**EXERCISE DETAILS:** Transcribe the essay on eating meat below, from "Fast forward to" up to and including "then the meat.".

** START OF QUOTED PASSAGE **

The truth about meat is hard to swallow

When I was a teenager, I gave up eating meat for seven years.  At the time, it was a simple decision born from a conviction that eating animals wasn’t something I felt comfortable with.  And with meals in my family, meat rarely took center stage so figuring out what to eat back then was easy.  Yogurt and a handful of nuts or salad and a slice of whole grain bread worked fine for a meal.  But as life always goes, we grow and change, and being a vegetarian began to feel confining for me.   It wasn’t that I didn’t feel the same compassion for animals, it had more to do with feeling that eating small amounts of meat worked better for my body.

So it was that on a trip to Europe, under the shadow of  the magical castle Neuschwanstein, I chose to end my meat ban with a bite of savory Bavarian sausage.  At first it was a strange feeling, the texture, the idea of eating an animal again, and it wasn’t instant love for sure.  But I was headed to Spain where I wandered through huge markets filled with counters of glistening seafood and whole pigs hanging in rows from the ceiling.  There was no doubt where the meat came from–no plastic-wrapped ambiguous cuts of meat that people didn’t connect to the animal.  Did I have some doubts about the animals’ welfare and right to life?  Sure I did.  But for me it felt like the right path, and I dove into the culture and tried the meat there in Spain that had a flavor I’d never tasted growing up in the states.  Thus began my journey to add meat back into my diet.

Fast forward to today: feeding a family, especially filling a teenager whose idea of dinner is meat and bread and potatoes every day.  And not just any meat, we’re talking beef.   If he could eat a thick steak every day, he probably would.   Now, I’m not a beef eater.  I’d never choose to eat it on my own.  But you know how it is as a parent–you want to stop the growls coming from your fast-growing kid’s empty stomach.  But as I bought more and more meat, I began to think about where it came from, how the animals were treated, and the way the meat industry processed, first the living animals and then the meat.

In this country, it’s not a pretty picture.  But so many of us are unaware of the way the meat industry is run.  Michael Pollan’s The Omnivore’s Dilemma and the movie, Food Inc., is an eye opener for all of us who eat meat.  It’s not easy to take in the way animals are caged and abused and tortured so that we can have endless supplies of chicken tacos, hamburgers, bacon, undefinable meat for hotdogs, and so on.  Awareness of this abuse of animals and the environment is the only way to change things.  If we can open our eyes and take an unflinching look at the few mega corporations that run the meat industry in this country, I think there would be more of an outcry for change.

** END OF QUOTED PASSAGE **
** START OF INFORMATION PROVIDED **

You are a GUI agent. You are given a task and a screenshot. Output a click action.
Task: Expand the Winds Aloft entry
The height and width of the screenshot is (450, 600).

** END OF INFORMATION PROVIDED **

**OUTPUT OF THE TASK:**
Fast forward to today: feeding a family, especially filling a teenager whose idea of dinner is meat and bread and potatoes every day.  And not just any meat, we’re talking beef.   If he could eat a thick steak every day, he probably would.   Now, I’m not a beef eater.  I’d never choose to eat it on my own.  But you know how it is as a parent–you want to stop the growls coming from your fast-growing kid’s empty stomach.  But as I bought more and more meat, I began to think about where it came from, how the animals were treated, and the way the meat industry processed, first the living animals and then the meat.